TASK TO COMPLETE: Your answer should be the exact lines of the data below from the one containing "Task: Open 设置 settings at top right" through the one containing "Task: Click the Weibo icon in header"; please include nothing else.

AVAILABLE DATA:
::::

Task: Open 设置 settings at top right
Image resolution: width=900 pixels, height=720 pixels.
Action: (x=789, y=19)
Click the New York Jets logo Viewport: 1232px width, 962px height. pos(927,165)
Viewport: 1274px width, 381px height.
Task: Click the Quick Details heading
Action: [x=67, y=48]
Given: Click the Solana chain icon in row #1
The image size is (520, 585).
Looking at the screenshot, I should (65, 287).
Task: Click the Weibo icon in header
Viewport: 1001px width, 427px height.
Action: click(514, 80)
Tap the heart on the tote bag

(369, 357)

::::

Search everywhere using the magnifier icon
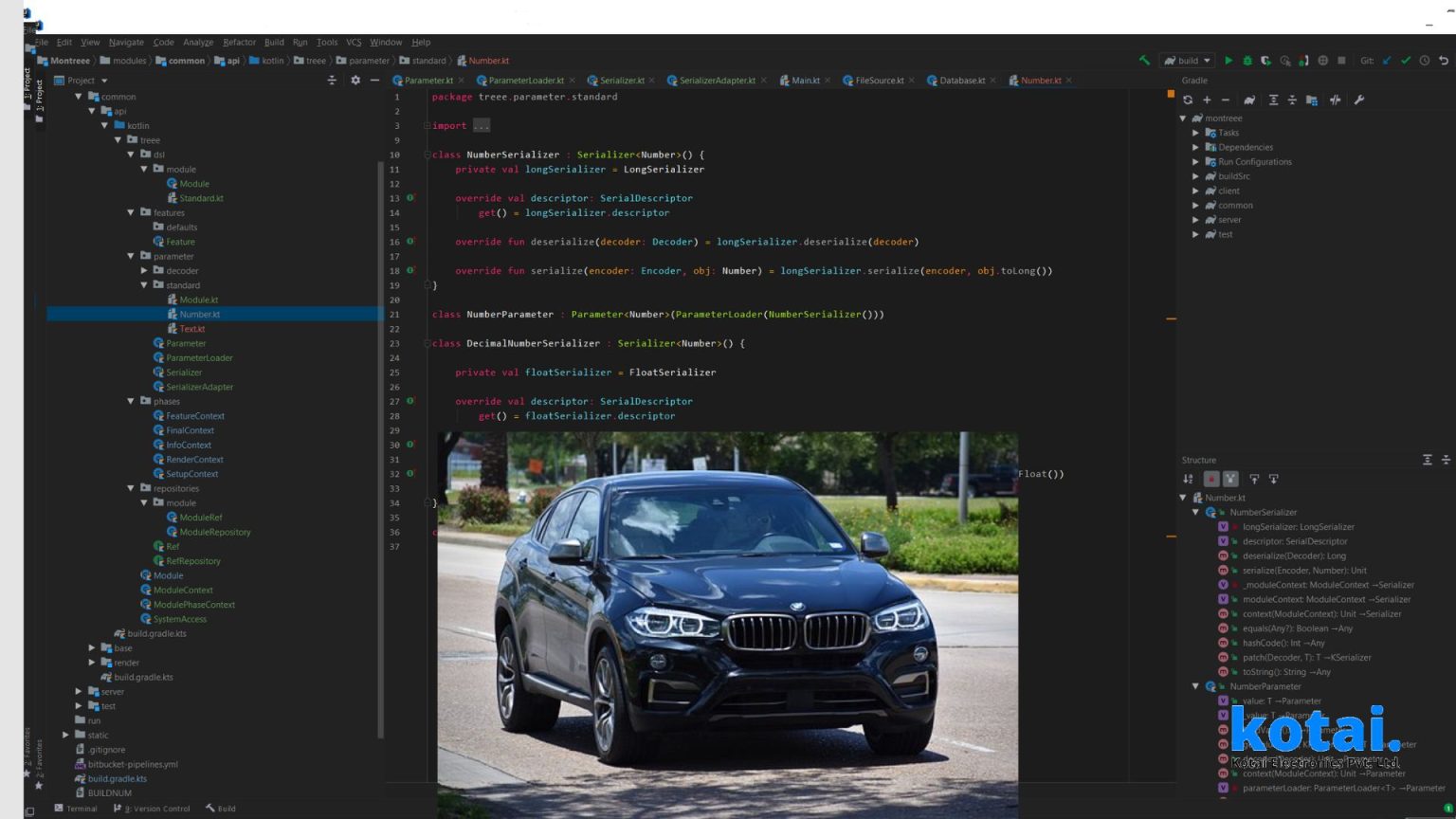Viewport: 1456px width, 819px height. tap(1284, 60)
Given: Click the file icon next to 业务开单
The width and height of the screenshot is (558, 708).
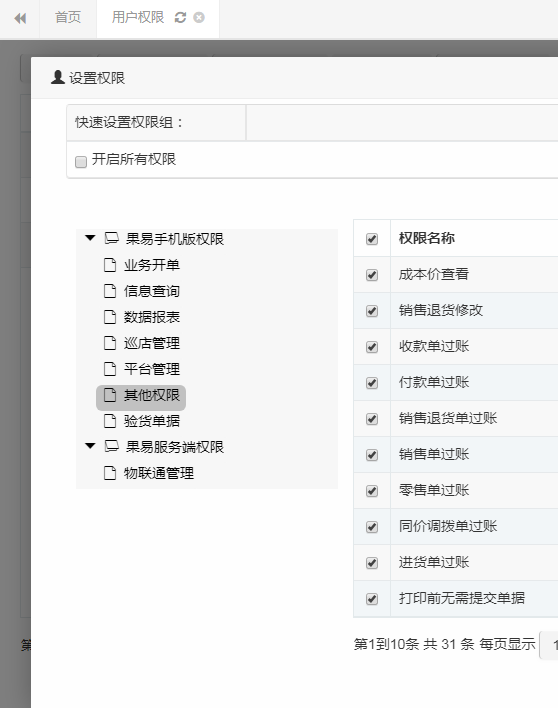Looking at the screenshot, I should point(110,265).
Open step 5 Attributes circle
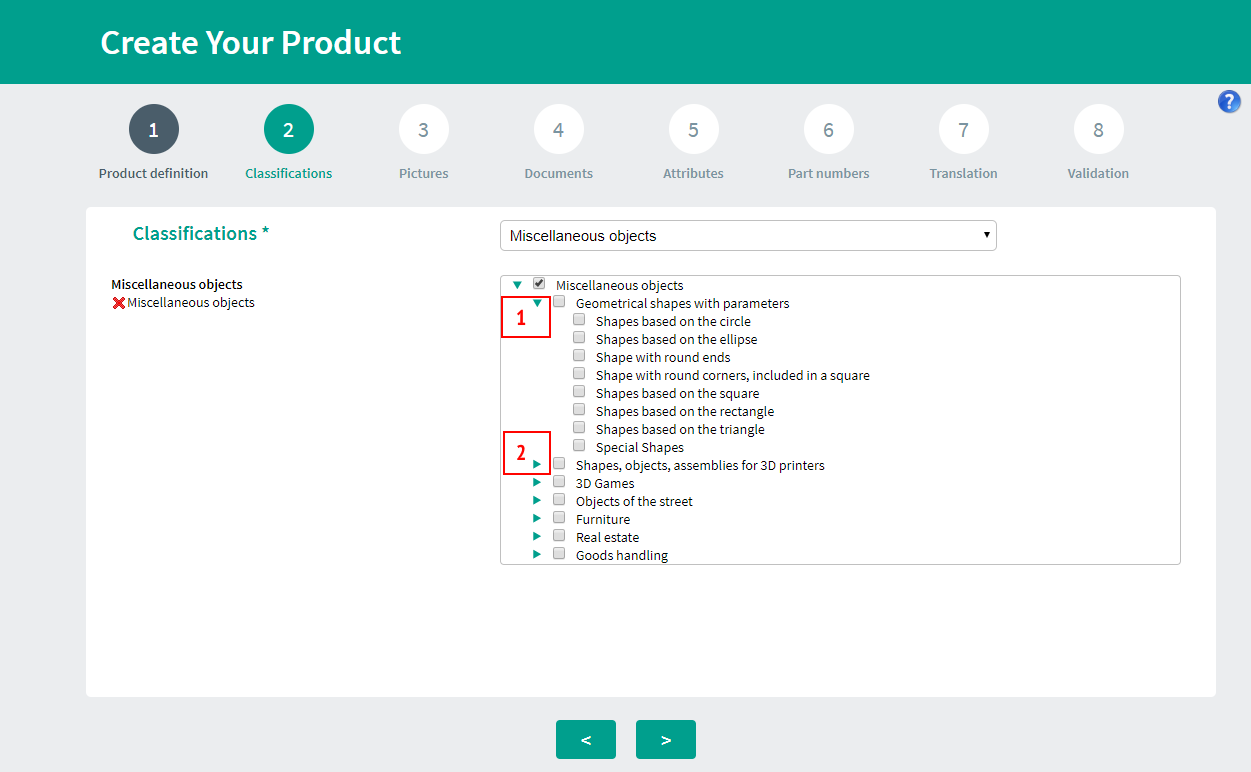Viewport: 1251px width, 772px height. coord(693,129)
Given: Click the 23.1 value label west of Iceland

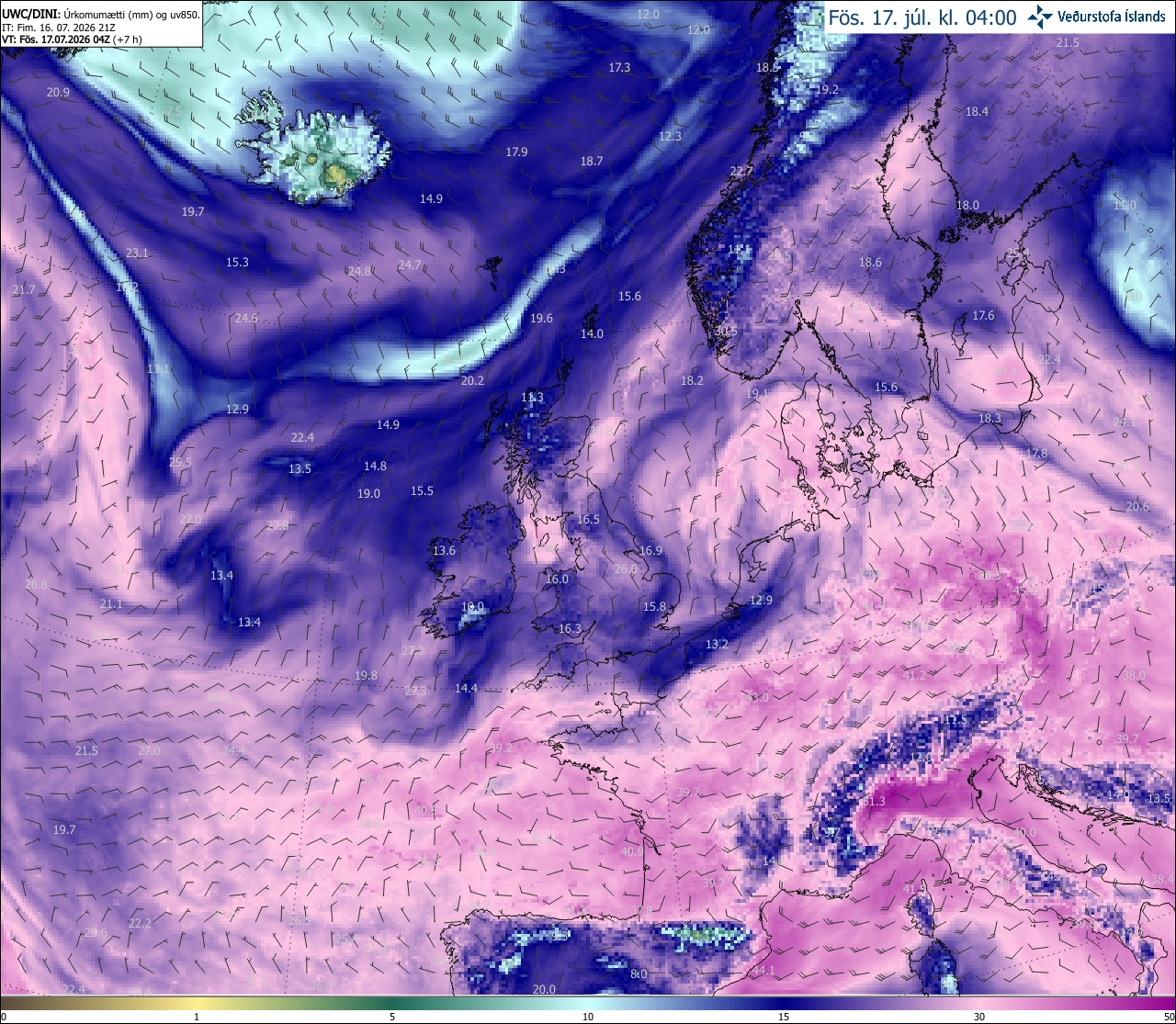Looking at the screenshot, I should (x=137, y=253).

::::

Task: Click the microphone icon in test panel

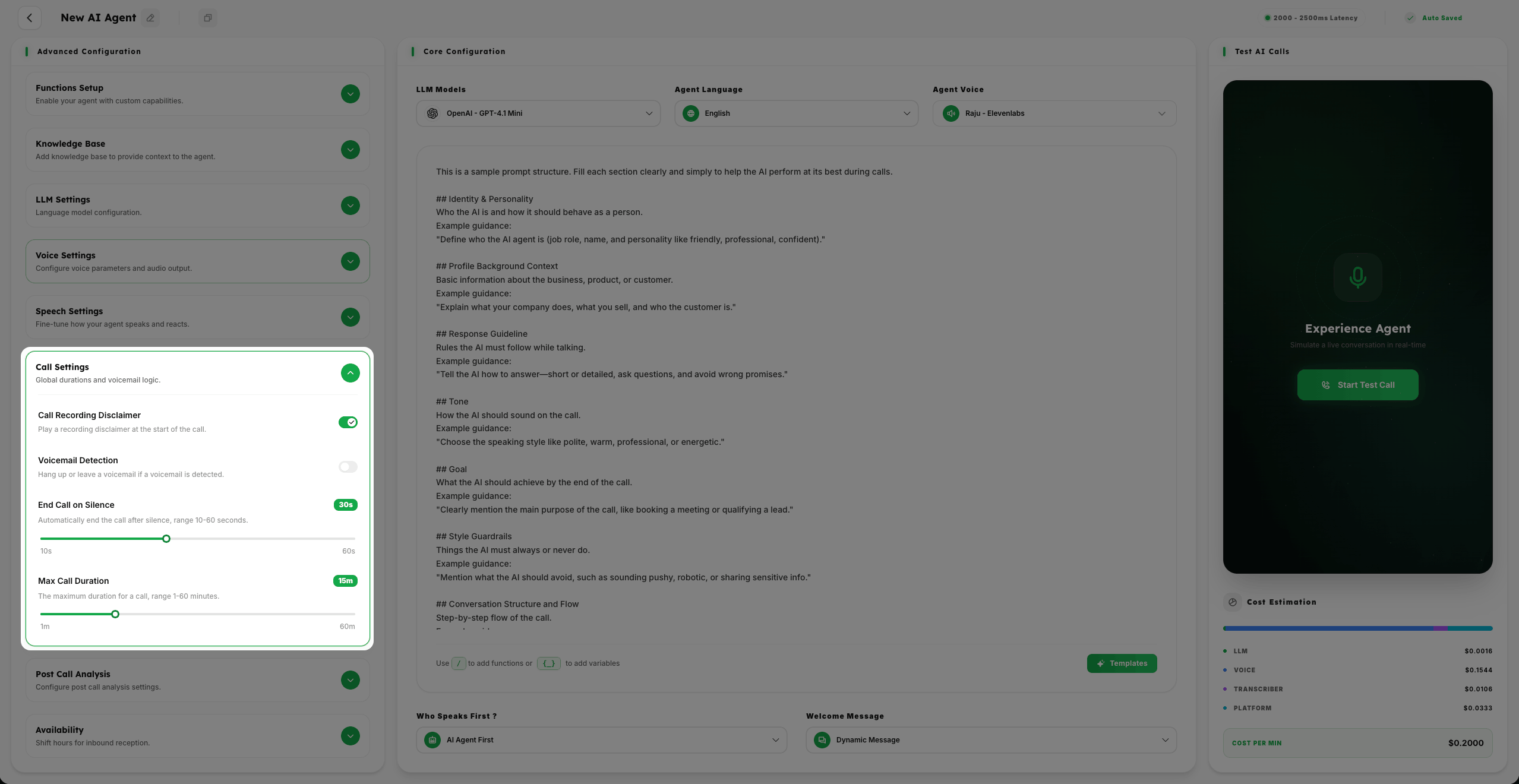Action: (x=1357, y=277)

::::

YOUR SOLUTION:
Task: Open 设置 settings at top right
Image resolution: width=900 pixels, height=720 pixels.
Action: (x=789, y=19)
Click the New York Jets logo Viewport: 1232px width, 962px height. pos(927,165)
Viewport: 1274px width, 381px height.
Task: Click the Quick Details heading
Action: [x=67, y=48]
Given: Click the Solana chain icon in row #1
The image size is (520, 585).
Looking at the screenshot, I should (65, 287).
Task: Click the Weibo icon in header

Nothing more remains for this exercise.